WORK ORDER:
Look in the data below for the line that has "Toggle the Flatten paint deform brush", then print exactly every line from there through the line that has "Task: Expand the master branch dropdown", leaving pictures out.

DATA IN THIS EXERCISE:
::::::::::
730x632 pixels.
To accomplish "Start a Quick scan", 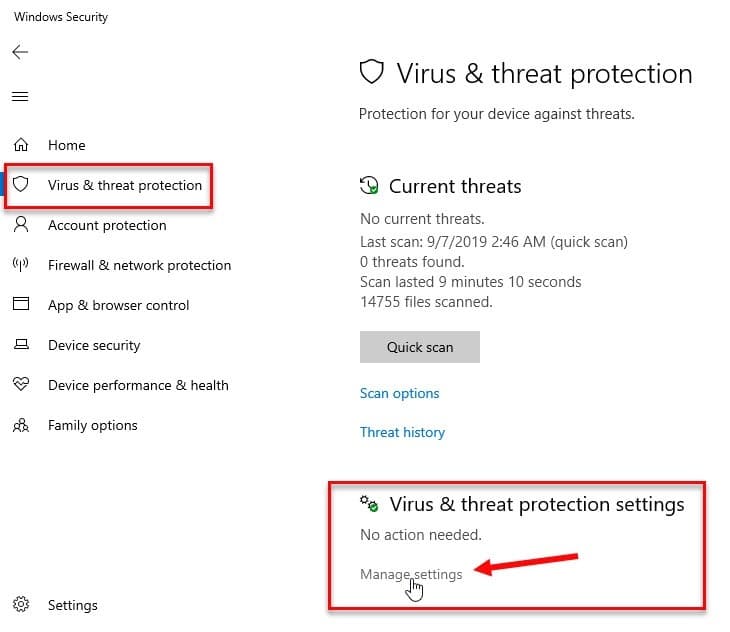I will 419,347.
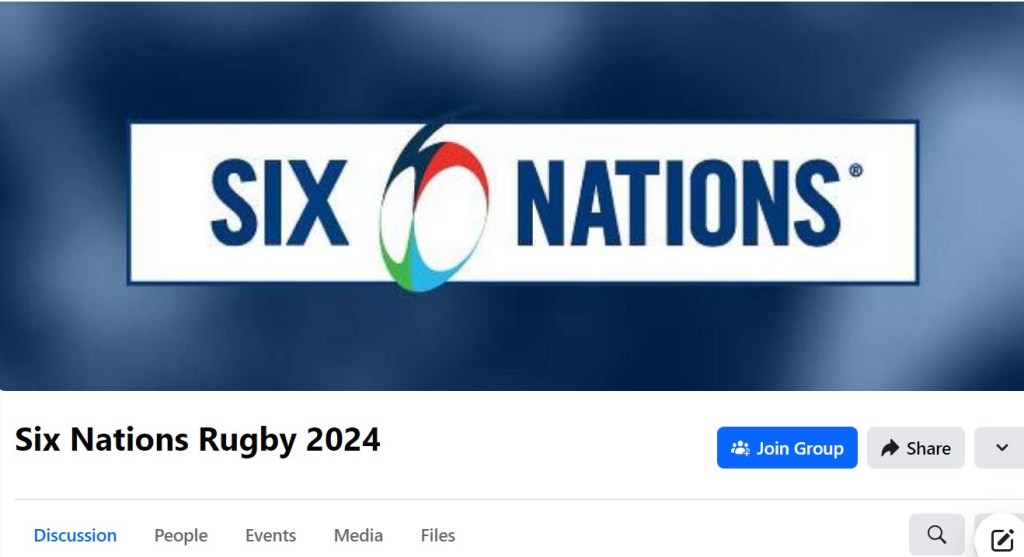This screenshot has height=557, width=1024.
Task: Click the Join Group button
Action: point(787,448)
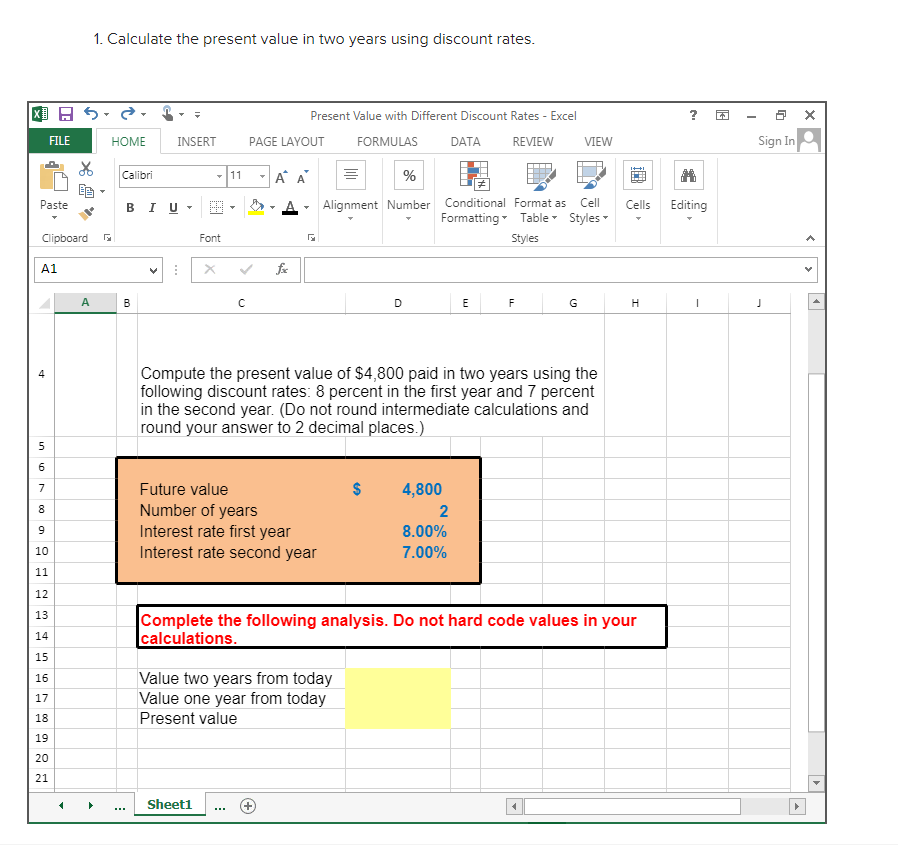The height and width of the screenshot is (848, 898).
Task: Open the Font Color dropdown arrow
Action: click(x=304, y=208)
::::::::::
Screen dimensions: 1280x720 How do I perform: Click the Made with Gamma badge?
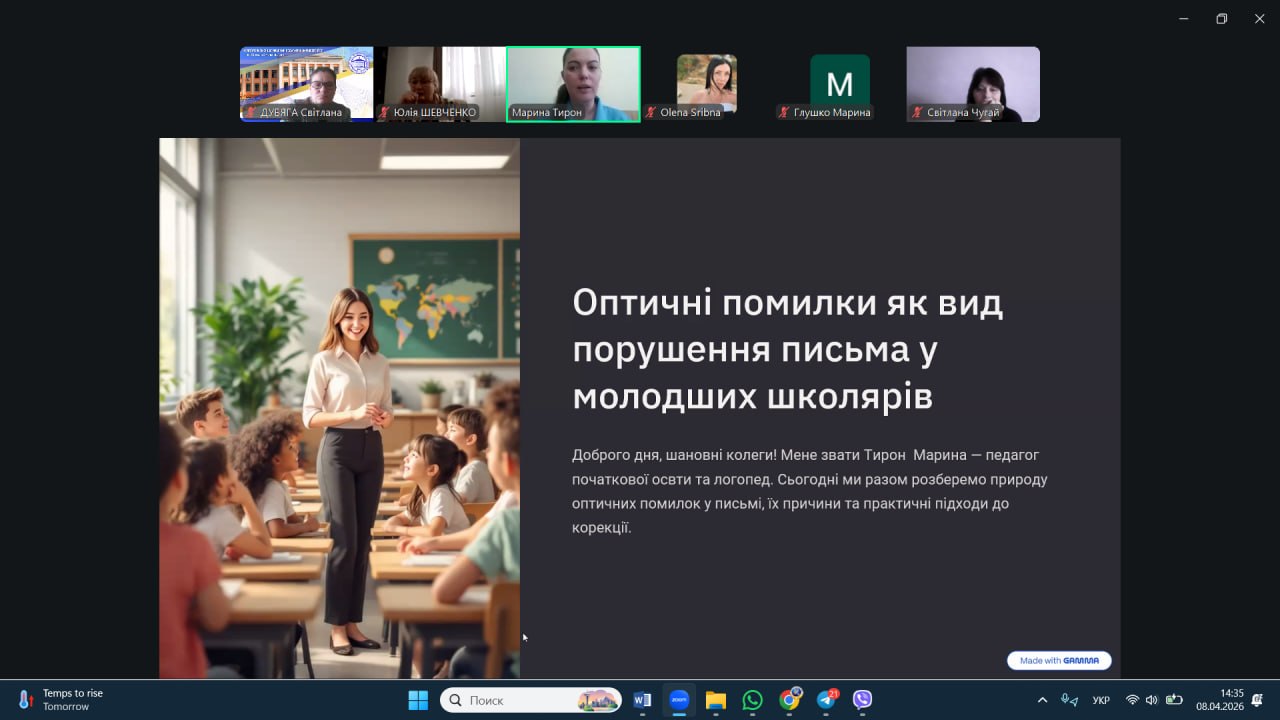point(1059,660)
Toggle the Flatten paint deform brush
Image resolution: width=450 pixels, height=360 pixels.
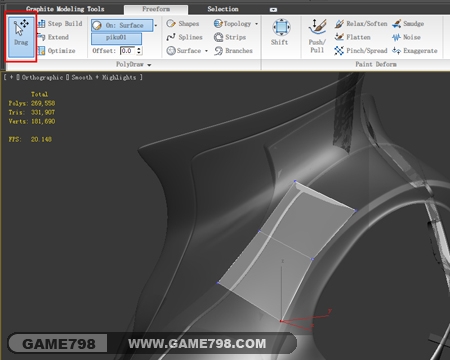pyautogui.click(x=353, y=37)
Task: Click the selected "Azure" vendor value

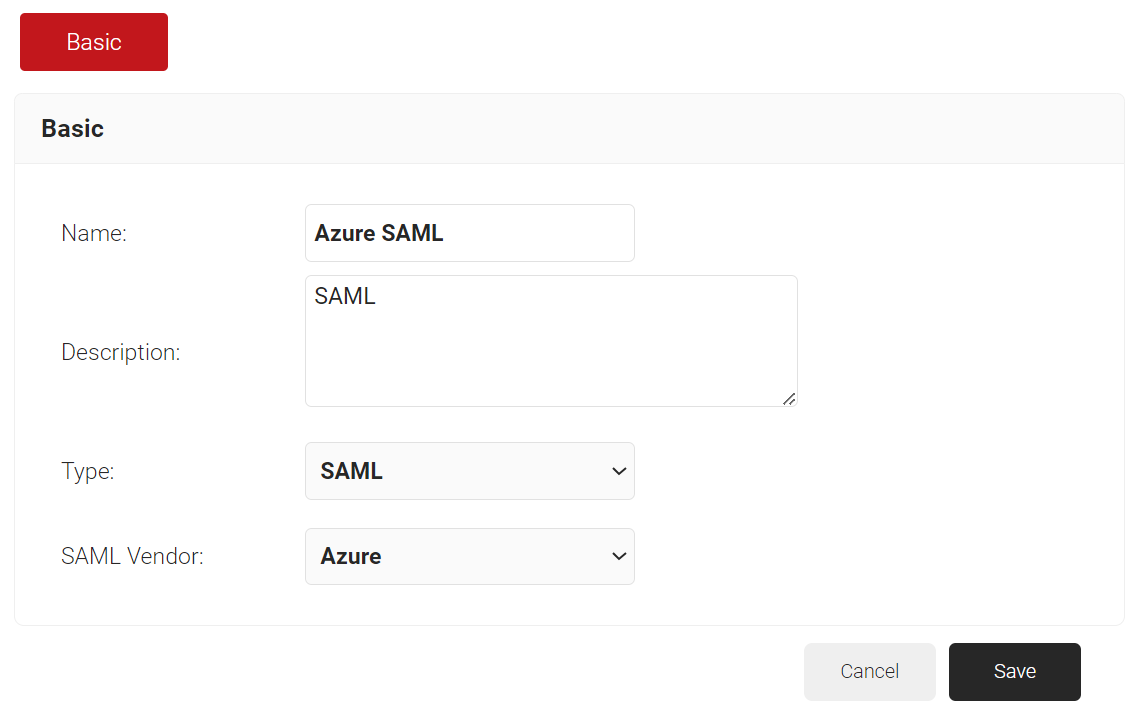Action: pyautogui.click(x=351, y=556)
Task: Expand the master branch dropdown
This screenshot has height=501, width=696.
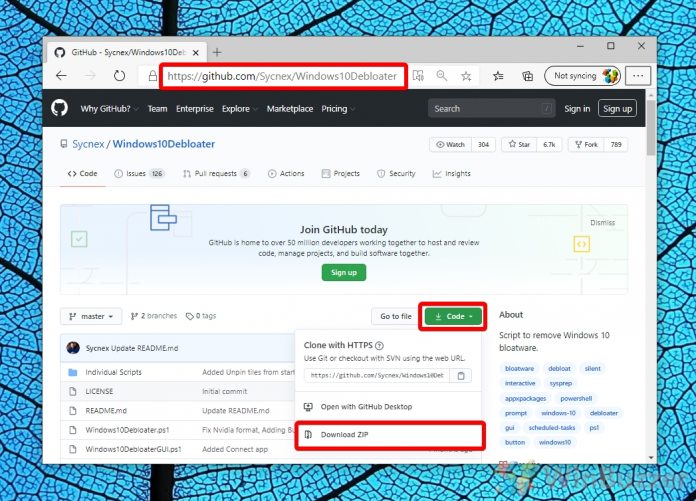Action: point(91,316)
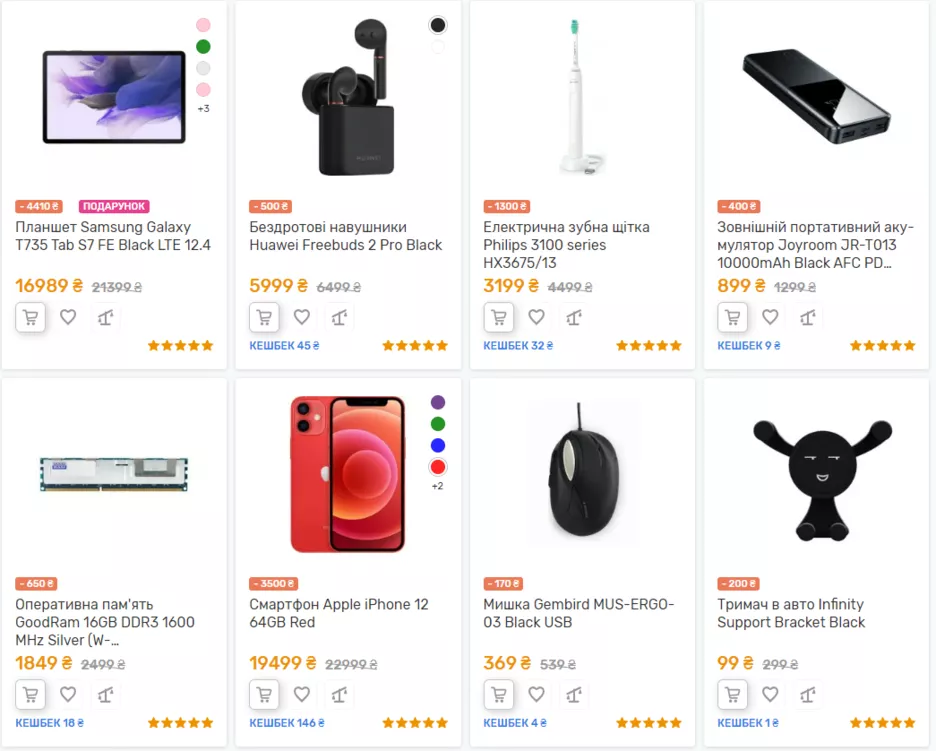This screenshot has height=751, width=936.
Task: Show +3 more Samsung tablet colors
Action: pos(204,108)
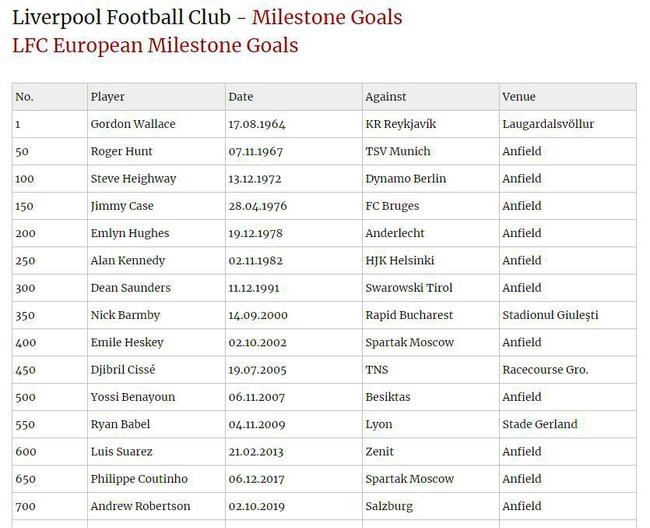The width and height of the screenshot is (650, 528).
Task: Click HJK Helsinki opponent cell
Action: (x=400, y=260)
::::::::::
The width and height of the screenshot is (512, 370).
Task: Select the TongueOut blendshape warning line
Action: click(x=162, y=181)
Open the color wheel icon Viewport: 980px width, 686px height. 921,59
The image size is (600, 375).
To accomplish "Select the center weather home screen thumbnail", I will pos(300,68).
::::::::::
ANSWER SPACE:
Toggle the Flatten paint deform brush
Image resolution: width=450 pixels, height=360 pixels.
pyautogui.click(x=353, y=37)
Task: Click the selected "Azure" vendor value

Action: pyautogui.click(x=351, y=556)
Task: Expand the master branch dropdown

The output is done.